Das erstmalige Auftreten der CCS wurde beim Kläger mit einer sofort eingeleiteten konservativen Behandlung, nämlich mit der Verabreichung von Augentropfen und dem Auftrag zur Vermeidung von Stress, erfolgreich behandelt. Es wird daher vom Erstgericht bei seiner neuerlichen Entscheidung iSd dargestellten Judikatur zu prüfen sein, ob und gegebenenfalls mit welcher Wahrscheinlichkeit im Fall einer beim Kläger bereits im Dezember 2011 vorgelegenen weiteren CCS und einer sofort eingeleiteten konservativen Therapie mit Augentropfen sowie einem Stressmanagment eine neuerliche gänzliche Heilung oder ein zumindest gegenüber dem nunmehrigen Zustand geringerer Visusabfall hätte erzielt werden können. Gelingt dem Kläger insoweit der Kausalitätsnachweis im zuvor dargestellten Sinn des Anscheinsbeweises, kann sich sein Schadenersatzanspruch (gegebenenfalls teilweise) schon deshalb als berechtigt erweisen.
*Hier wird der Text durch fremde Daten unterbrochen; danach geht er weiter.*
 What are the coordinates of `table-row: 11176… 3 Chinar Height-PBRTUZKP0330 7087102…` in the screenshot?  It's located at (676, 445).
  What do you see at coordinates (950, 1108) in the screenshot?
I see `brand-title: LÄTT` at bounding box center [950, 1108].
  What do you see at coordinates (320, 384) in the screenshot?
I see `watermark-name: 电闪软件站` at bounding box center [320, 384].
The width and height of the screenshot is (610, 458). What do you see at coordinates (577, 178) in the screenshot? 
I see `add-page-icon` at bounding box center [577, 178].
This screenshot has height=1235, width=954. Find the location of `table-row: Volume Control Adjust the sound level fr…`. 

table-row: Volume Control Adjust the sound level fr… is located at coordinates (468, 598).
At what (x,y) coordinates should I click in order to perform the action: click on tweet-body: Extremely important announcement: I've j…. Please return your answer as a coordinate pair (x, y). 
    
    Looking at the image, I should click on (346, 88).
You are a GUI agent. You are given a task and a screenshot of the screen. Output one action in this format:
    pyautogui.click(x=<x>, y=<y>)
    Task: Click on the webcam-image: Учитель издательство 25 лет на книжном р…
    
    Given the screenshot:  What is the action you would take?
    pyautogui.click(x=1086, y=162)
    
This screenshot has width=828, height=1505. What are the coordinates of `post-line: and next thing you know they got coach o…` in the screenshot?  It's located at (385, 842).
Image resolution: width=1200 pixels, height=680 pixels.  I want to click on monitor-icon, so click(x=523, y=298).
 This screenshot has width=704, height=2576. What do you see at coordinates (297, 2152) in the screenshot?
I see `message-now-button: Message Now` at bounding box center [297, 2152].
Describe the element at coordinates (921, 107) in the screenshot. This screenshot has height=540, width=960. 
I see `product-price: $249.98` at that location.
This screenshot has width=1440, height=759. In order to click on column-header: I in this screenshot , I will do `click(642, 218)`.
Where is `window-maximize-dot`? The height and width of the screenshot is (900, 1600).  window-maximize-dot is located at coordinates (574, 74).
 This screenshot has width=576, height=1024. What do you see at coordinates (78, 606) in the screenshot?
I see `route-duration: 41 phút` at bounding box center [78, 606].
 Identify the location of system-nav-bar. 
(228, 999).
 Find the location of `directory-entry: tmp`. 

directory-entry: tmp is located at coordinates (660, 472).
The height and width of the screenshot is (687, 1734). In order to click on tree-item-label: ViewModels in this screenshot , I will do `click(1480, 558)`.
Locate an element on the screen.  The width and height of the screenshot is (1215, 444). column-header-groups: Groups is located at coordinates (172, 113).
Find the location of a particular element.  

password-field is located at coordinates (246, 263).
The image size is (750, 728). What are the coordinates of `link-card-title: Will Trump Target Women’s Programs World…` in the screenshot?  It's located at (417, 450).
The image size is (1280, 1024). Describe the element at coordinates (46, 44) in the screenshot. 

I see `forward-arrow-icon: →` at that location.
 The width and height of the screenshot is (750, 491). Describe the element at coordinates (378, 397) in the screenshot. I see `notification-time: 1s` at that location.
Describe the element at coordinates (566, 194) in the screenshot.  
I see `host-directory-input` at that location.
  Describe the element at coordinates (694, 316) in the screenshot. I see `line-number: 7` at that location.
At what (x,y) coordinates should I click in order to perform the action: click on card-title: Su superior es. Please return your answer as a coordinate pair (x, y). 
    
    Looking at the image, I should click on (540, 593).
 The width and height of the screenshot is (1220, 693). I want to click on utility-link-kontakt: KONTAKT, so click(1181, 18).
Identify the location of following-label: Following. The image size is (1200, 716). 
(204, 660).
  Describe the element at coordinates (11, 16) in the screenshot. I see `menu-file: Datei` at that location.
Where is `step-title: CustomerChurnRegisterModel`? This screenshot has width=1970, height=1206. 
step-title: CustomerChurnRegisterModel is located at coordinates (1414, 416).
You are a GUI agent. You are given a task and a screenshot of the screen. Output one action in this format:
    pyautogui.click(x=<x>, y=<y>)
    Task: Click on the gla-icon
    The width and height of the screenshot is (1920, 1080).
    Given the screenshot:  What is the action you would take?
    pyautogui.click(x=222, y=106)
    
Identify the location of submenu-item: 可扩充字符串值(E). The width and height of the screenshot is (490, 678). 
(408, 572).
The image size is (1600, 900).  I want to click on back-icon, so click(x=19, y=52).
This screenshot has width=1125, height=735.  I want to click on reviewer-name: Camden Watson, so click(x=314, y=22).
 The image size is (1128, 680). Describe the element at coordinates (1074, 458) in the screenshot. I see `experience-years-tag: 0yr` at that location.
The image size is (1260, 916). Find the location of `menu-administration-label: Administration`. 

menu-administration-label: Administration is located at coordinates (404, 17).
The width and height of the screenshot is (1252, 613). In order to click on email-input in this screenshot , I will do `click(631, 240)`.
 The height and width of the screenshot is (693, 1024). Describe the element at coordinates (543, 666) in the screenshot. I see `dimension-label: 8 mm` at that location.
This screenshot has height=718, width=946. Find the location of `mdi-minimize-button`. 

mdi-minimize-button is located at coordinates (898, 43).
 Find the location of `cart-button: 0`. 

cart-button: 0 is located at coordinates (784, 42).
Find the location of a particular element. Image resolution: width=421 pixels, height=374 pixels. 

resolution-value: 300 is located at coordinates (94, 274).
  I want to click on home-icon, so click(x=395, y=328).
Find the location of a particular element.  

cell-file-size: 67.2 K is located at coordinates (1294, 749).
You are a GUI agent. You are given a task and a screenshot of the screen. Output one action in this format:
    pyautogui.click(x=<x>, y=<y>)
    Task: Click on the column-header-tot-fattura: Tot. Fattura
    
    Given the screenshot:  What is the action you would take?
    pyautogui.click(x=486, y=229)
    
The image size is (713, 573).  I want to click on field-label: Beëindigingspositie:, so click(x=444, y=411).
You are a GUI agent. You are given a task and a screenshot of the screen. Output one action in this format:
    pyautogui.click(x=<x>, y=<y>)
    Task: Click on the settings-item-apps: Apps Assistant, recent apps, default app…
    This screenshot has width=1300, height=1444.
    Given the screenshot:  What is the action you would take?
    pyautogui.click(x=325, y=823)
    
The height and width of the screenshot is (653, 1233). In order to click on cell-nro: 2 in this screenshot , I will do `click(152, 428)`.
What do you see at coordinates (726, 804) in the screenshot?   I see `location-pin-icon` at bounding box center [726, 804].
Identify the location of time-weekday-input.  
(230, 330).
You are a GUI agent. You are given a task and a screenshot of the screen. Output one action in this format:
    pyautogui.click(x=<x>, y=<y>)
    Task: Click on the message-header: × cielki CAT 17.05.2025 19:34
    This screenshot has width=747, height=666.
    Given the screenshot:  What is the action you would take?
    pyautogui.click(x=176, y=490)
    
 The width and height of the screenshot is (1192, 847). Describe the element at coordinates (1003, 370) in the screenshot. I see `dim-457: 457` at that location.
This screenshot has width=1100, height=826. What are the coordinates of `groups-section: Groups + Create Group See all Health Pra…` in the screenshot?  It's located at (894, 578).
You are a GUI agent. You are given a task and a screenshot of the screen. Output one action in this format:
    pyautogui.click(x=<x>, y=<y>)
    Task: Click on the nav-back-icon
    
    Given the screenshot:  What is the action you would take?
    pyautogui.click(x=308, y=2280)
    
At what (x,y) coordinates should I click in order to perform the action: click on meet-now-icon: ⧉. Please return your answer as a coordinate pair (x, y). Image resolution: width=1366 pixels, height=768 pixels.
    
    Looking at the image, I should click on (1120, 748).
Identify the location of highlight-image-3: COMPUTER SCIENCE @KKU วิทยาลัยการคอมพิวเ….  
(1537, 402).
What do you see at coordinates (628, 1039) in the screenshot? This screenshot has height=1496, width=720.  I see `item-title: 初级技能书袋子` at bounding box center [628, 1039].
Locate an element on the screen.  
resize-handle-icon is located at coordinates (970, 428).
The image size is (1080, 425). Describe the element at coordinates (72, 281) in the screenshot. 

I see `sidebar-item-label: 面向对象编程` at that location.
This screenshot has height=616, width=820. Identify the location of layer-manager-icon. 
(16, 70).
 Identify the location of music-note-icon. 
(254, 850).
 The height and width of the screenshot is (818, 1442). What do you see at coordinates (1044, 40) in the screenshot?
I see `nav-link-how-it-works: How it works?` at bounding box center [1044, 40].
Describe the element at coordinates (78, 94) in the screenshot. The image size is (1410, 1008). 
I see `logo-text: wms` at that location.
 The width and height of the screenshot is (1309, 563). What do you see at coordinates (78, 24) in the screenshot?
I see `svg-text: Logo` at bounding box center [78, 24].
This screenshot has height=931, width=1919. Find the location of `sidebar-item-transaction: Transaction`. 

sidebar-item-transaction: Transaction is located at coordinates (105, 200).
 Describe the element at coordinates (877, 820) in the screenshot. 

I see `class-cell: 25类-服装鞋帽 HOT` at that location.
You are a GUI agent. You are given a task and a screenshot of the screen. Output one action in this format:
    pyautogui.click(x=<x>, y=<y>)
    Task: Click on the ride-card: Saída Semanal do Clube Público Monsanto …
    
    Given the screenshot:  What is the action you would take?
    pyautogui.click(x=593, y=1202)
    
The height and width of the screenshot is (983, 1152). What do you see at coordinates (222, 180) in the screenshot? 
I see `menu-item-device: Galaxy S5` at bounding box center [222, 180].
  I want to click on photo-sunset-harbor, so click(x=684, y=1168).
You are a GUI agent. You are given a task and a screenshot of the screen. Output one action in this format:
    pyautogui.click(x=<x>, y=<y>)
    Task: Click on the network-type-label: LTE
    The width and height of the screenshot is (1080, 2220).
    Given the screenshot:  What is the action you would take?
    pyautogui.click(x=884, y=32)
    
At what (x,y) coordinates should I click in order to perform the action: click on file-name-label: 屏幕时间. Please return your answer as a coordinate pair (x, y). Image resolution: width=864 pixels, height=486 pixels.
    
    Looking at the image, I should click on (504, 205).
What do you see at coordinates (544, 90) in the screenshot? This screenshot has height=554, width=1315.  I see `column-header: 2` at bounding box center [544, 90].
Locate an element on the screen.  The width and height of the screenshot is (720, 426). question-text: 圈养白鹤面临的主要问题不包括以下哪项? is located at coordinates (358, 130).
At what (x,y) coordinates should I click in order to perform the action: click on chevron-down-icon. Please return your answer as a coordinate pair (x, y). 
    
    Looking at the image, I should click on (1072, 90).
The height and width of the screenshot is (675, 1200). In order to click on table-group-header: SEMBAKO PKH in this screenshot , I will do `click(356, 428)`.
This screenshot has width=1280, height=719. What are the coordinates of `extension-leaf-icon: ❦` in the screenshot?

Zur reduzierten photodynamischen Therapie (PDT) steht zwar fest, dass sich der Kläger am 31. 5. 2012 in Absprache mit dem Arzt nicht zu dieser Behandlungsmethode entschlossen hat. Damit allein lässt sich allerdings eine allfällige, der Beklagten zuzurechnende Aufklärungspflichtverletzung des seinerzeit tätig gewesenen Oberarztes nicht abschließend verneinen. Zunächst hat das Erstgericht diese Therapie als nicht „evidenzbasiert“ und nicht „zugelassen“ qualifiziert, womit ungeklärt ist, ob diese überhaupt als eine dem aktuellen und anerkannten Stand der medizinischen Wissenschaft entsprechende Methode angesehen werden kann oder ob es sich dabei um eine Außenseitermethode handelt. Es steht auch nicht fest, ob und gegebenenfalls welche Risiken mit dieser Therapie verbunden sind. Überdies ist es derzeit nicht absehbar wie die Notwendigkeit und die Erfolgsaussichten einer PDT nach einer gegebenenfalls fehlgeschlagenen konservativen Behandlung zu bewerten wären. Erst nach Klärung dieser Umstände kann verlässlich beurteilt werden, ob dem Kläger die photodynamische Therapie (PDT) in der seinerzeitigen Situation hätte empfohlen werden müssen. Gegebenenfalls müsste dann auch geklärt und festgestellt werden, ob sich der Kläger für diese Behandlungsmethode entschieden hätte. Erst danach ließe sich ein auf das Unterbleiben der reduzierten photodynamischen Therapie (PDT) gestützter Schadenersatzanspruch des Klägers verlässlich beurteilen.